The Pride of Shut Eyes
While the perceptions of others shape us, whether they be truthful or misinformed, only one Other can see us fully. When He gazes at us, he sees every crack and each inch of darkness. His eyes rest uncomfortably on the parasitic pride residing in our soul. In the inescapable awareness of God’s face, we shut our eyes even harder and embrace the cracks as our beauty. These, however, are the very vipers that will poison our soul unto death. In his essay “The Trouble with X”, C.S. Lewis writes:
“Be sure there is something inside you which, unless it is altered, will put it out of God’s power to prevent your being eternally miserable. While that something remains there can be no Heaven for you, just as there can be no sweet smells for a man with a cold in the nose, and no music for a man who is deaf. It’s not a question of God ‘sending’ us to Hell. In each of us there is something growing up which will of itself be Hell unless it is nipped in the bud. The matter is serious: let us put ourselves in His hands at once – this very day, this hour.”
Seen, yet Loved
As we soak in the look of God’s gaze, we cannot forever ignore the death growing inside us.
Humility is the painful antidote we need for our poisoned hearts. This virtue, the nemesis of pride, is the willingness to acknowledge our evil and fall upon the mercy of Another. It is the desperate hope that He will forgive us. “Real forgiveness,” C.S. Lewis writes in his “Essay on Forgiveness”:
“means looking steadily at the sin, the sin that is left over without any excuse, after all allowances have been made, and seeing it in all its horror, dirt, meanness, and malice, and nevertheless being wholly reconciled to the man who has done it.”
In Christ, this prospect becomes our reality. He is the perceptive Other who sees our darkened souls, yet still loves us. And he longs to give us new, uncracked hearts. When we humbly accept his look and his love, we can cry out with the psalm writer, “But I, by your great love, can come into your house; in reverence I bow down toward your holy temple” (Psalm 5:7, emphasis added, mine).

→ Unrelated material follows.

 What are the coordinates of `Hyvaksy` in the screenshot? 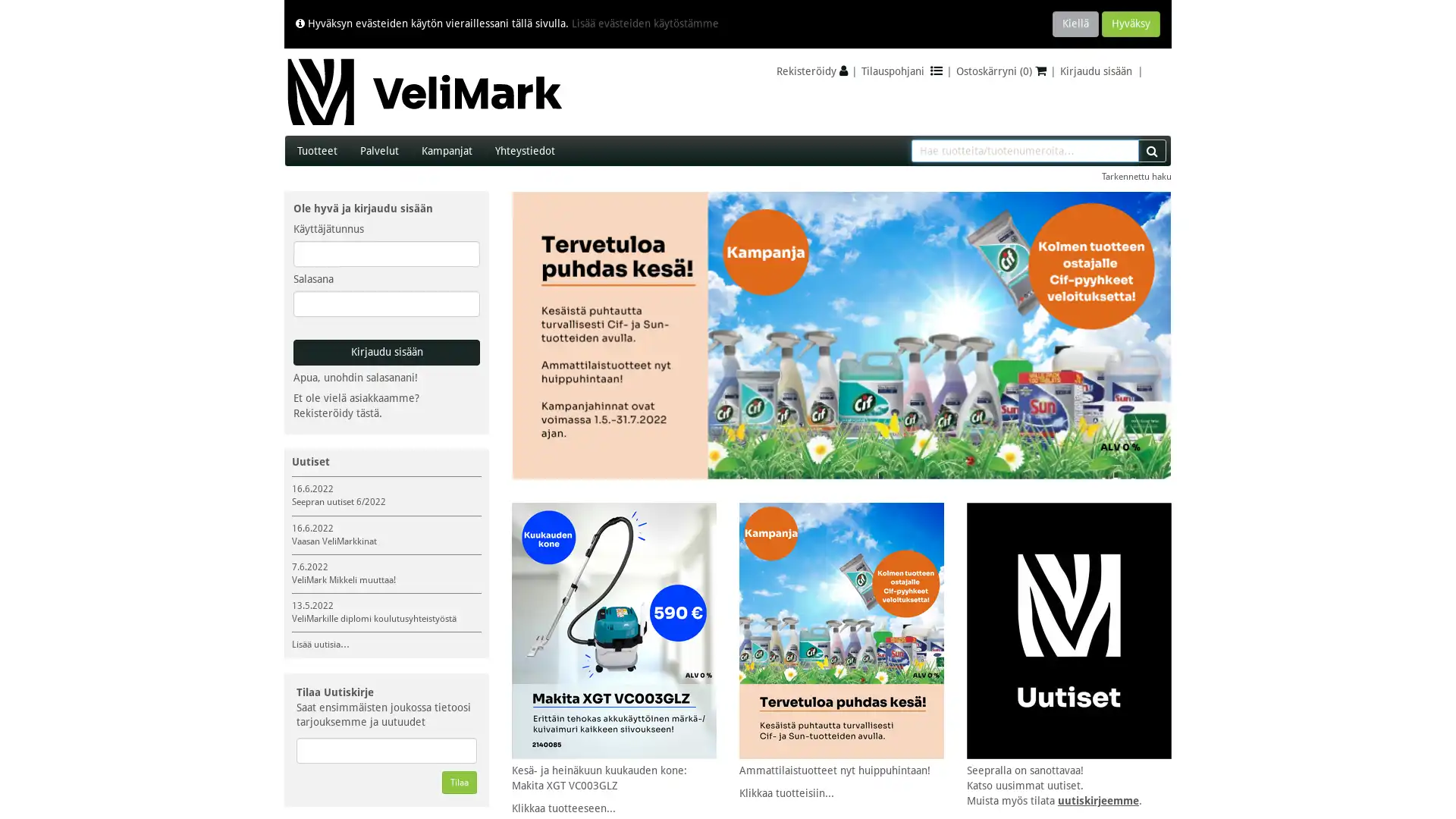 It's located at (1131, 24).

Footsteps—putting feet on our faith
1. Why do we long to be seen by others?
2. When others see you, what do they find?
3. How can the look of Christ transform you?
Dear God, you see me. You know. And still you love me. Your finger traces every crack in my soul and numbers my every sin. You stack every ill-done deed, not to flaunt my desperate state, but to demonstrate your love which climbs much higher. Let me look deep into your eyes today, humbly, and embrace the forgiveness you offer. In Christ I pray, amen.